Le soleil déclinait, mais les vitres opaques de la salle ne permettaient pas aux occupants de s'en rendre compte. Seules les ombres des autres immeubles à proximité se devinaient derrière les fenêtres grises qui évitaient les reflets du soleil sur les écrans. L'homme s'empara de sa souris, et s'activa entre les différentes fenêtres de son programme.
Le bilan de la journée était de 213 recensements, pour seulement 156 fusions. De nombreuses tentatives avaient été vaines apparemment. Notre programmeur s'était toujours demandé ce qu'il se passerait si un jour, une personne ne fusionnait jamais avec son hôte. Lui bien sûr, il partageait déjà son âme avec 32 567, c'était ainsi qu'il s'appelait. Un hôte qui se manifestait quelques fois pour l'empêcher de trop boire au bar en lui rappelant que son métier était important et qu'il pouvait se faire virer à tout moment. Il écarta fébrilement son verre de café. Il lui avait permis de masquer l'odeur du verre de Whisky qu'il avait bu avant de venir travailler. Son hôte ne l'avait pas arrêté dans cette démarche. Après tout, ce n'était pas illégal, et un seul verre n'avait jamais tué personne. Mais son patron ne devait pas sentir qu'il buvait, ce n'était pas assez professionnel, surtout dans un établissement pareil.

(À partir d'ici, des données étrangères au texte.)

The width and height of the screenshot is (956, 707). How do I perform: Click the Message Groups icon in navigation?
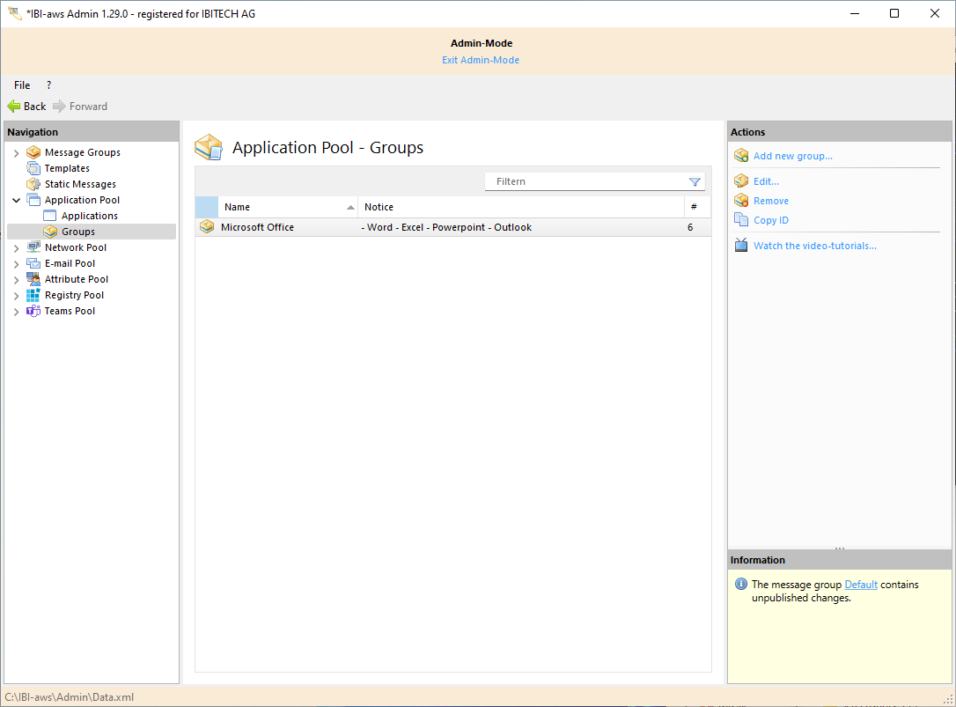tap(33, 152)
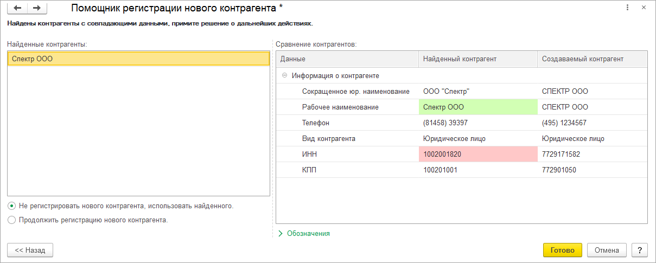Image resolution: width=656 pixels, height=263 pixels.
Task: Click the Создаваемый контрагент column header
Action: point(592,59)
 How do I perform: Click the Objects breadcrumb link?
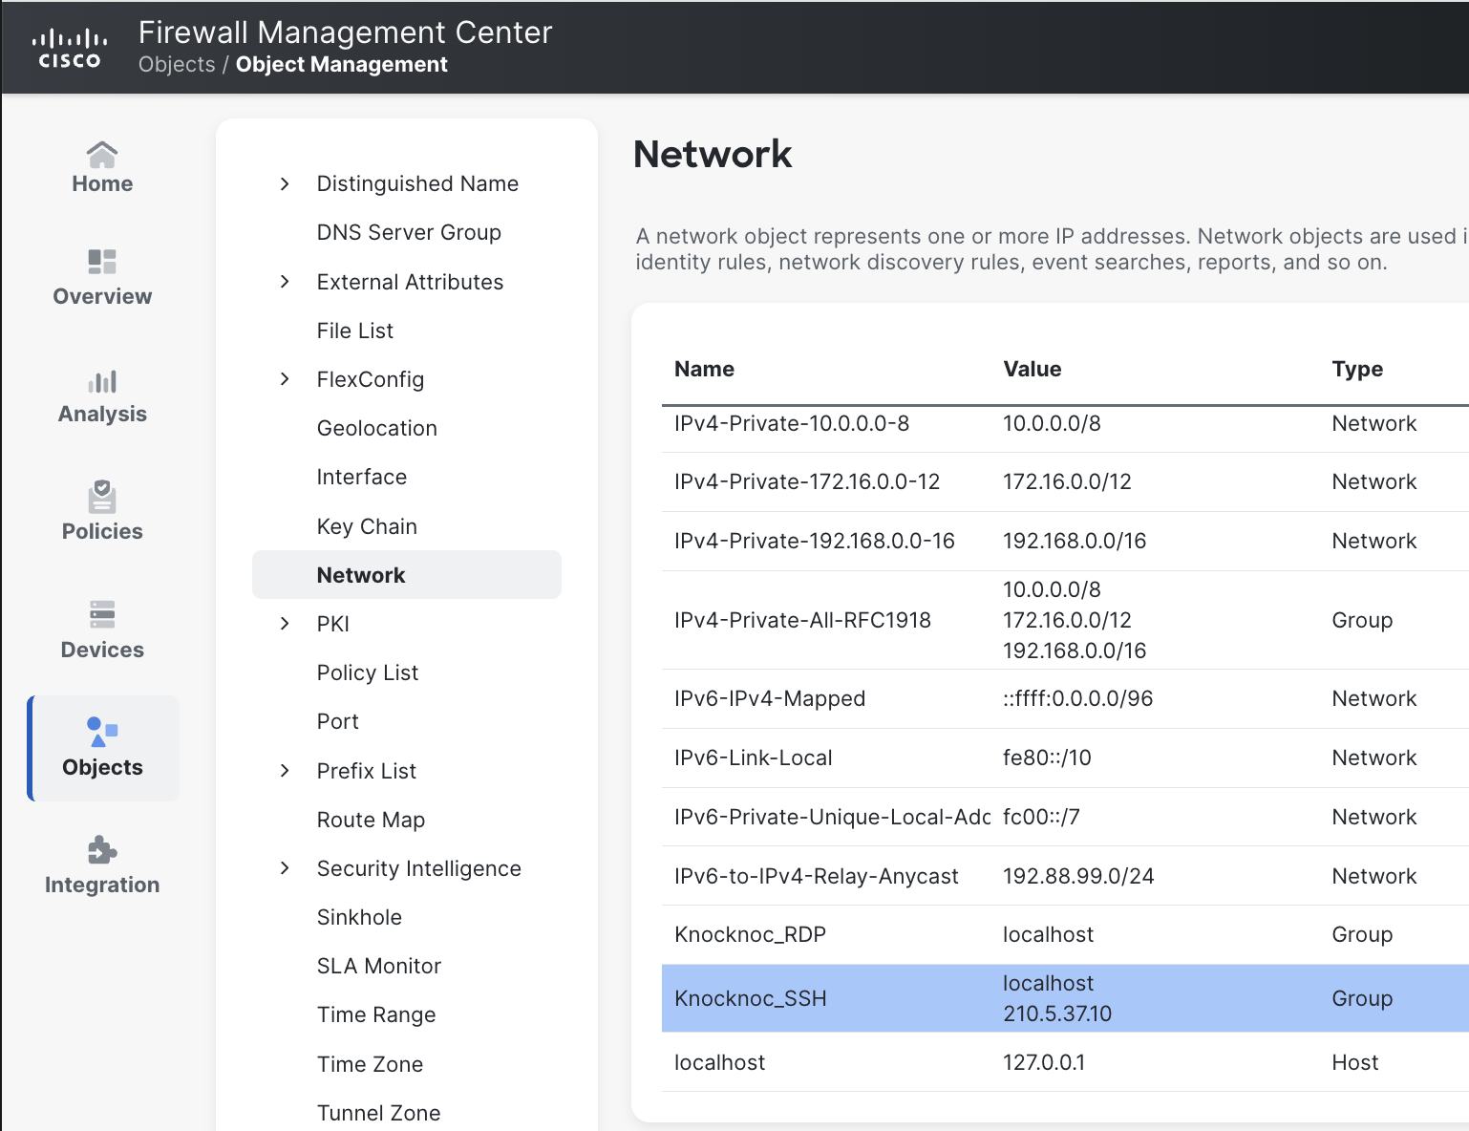pyautogui.click(x=177, y=65)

Tout le monde ici avait fusionné. Tous ses collègues avaient été analysés comme étant assez "stables" pour travailler ici. Lorsqu'on travaillait pour le programme 8180 du gouvernement, il ne fallait pas avoir une âme défaillante. Que diraient les gens s'ils apprenaient que des membres du Service de Recensement étaient des "sans-âme"? La société pourrait perdre sa crédibilité. Le projet 8180 était encore récent et fragile, il ne devait pas s'écrouler si vite. Avec ce nouveau système des "hôtes du bien être", les options professionnelles étaient plutôt réduites pour les sans-âme. Qui voudrait d'un homme aux allures de délinquant non recensé et refusant de fusionner ? Aujourd'hui, personne.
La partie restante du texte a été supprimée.